In the data below, find the line with "Task: Expand the URL history dropdown arrow" and output it along with every later line, exactly, but not the pictures.

| DATA RECORDS |
□ □ □

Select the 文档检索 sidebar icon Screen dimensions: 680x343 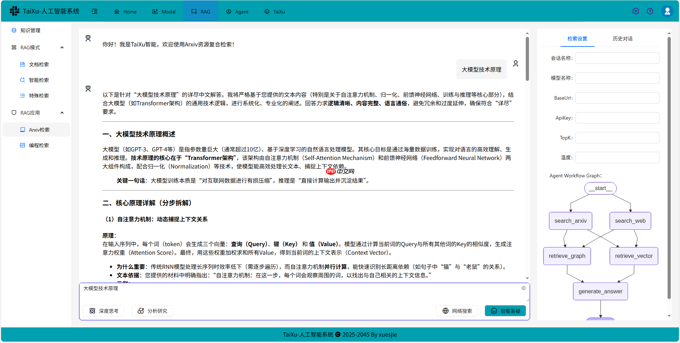(22, 64)
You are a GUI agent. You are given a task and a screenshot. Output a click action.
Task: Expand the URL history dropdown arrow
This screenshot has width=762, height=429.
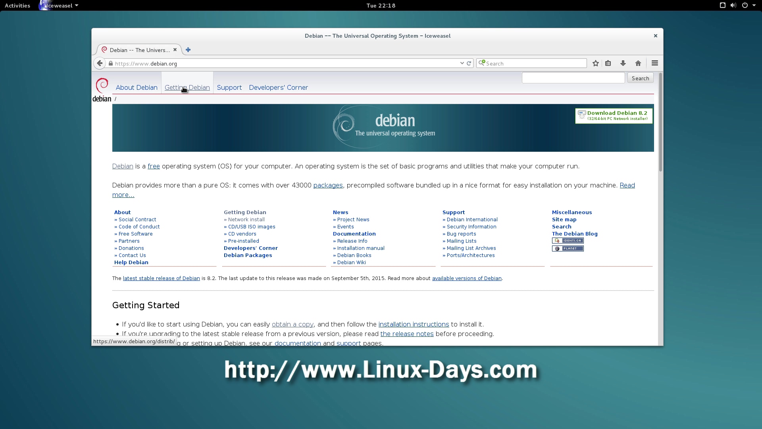point(462,63)
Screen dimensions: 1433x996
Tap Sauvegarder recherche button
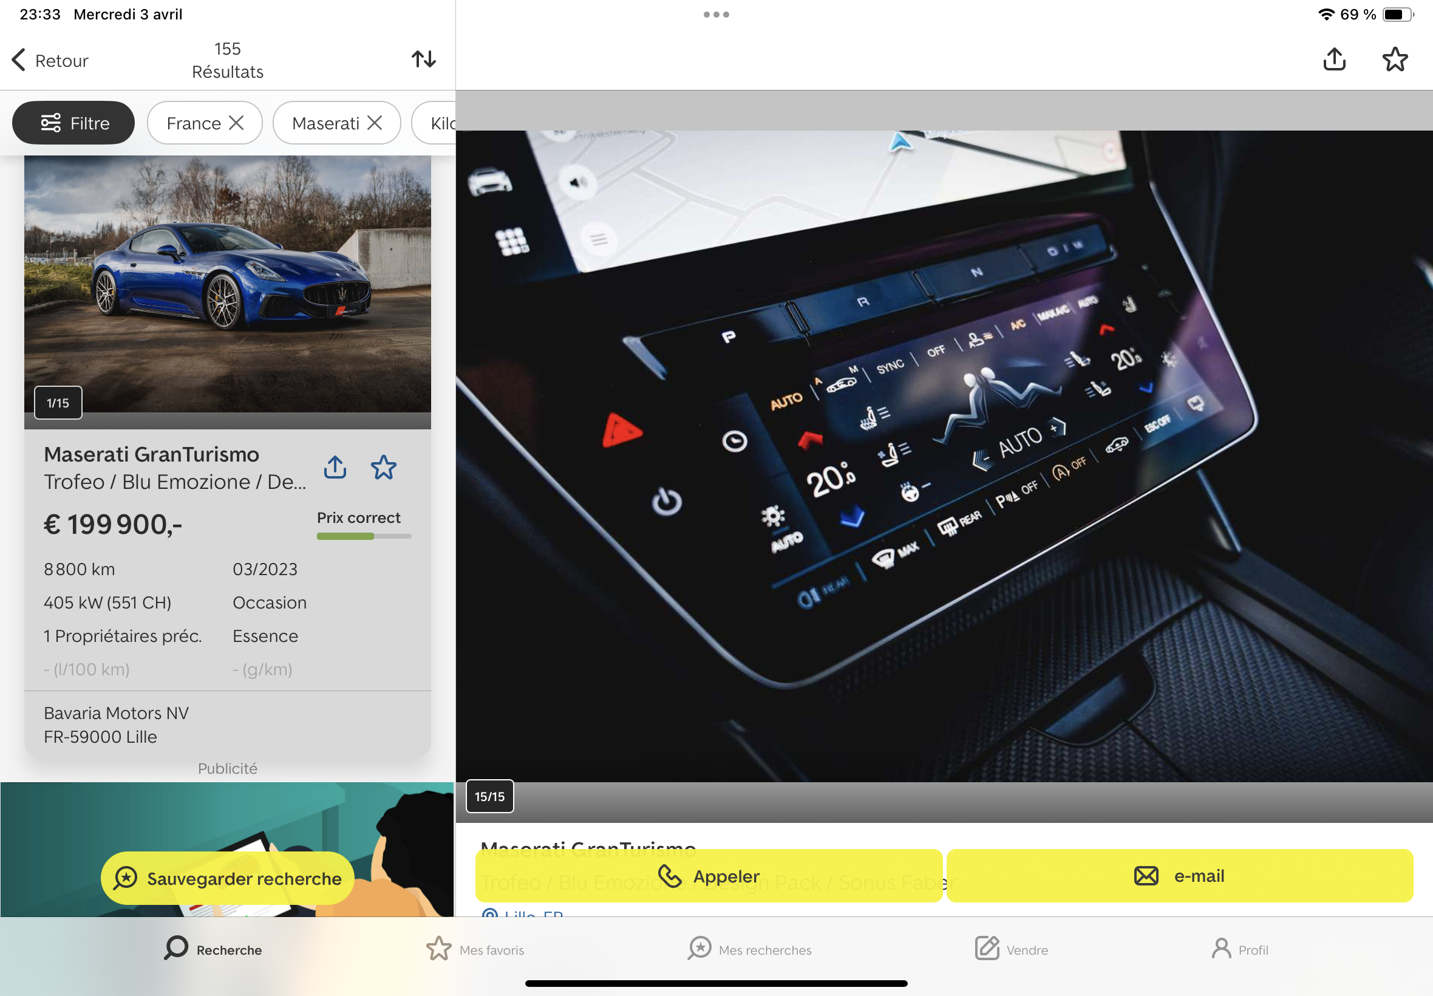point(228,878)
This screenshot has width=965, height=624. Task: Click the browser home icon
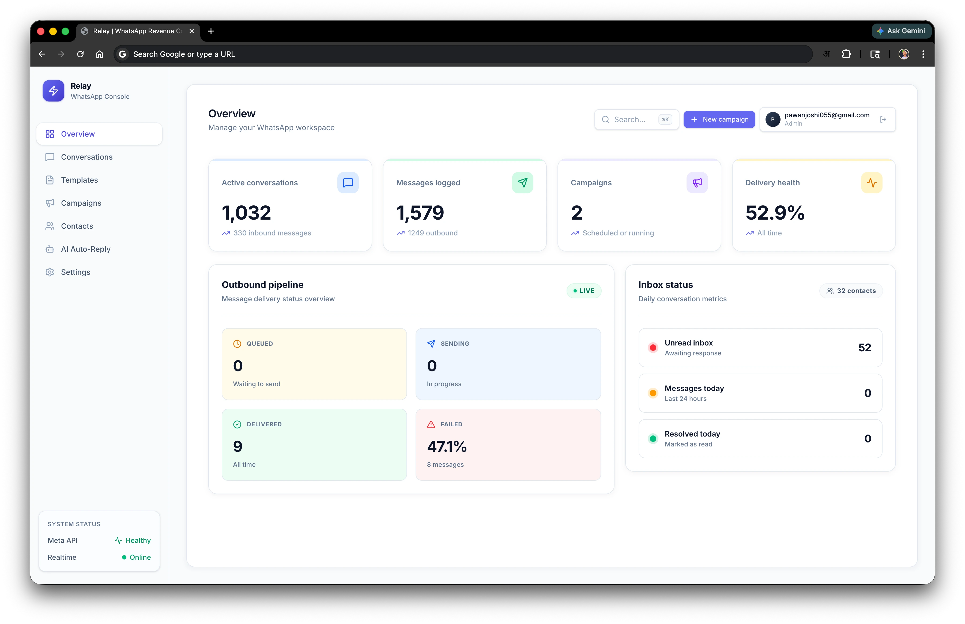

□ □ □

| REPLY |
Task: Expand the URL history dropdown arrow
This screenshot has width=762, height=429.
point(462,63)
Screen dimensions: 1433x996
Tap Sauvegarder recherche button
point(228,878)
This screenshot has width=965, height=624. Task: Click the browser home icon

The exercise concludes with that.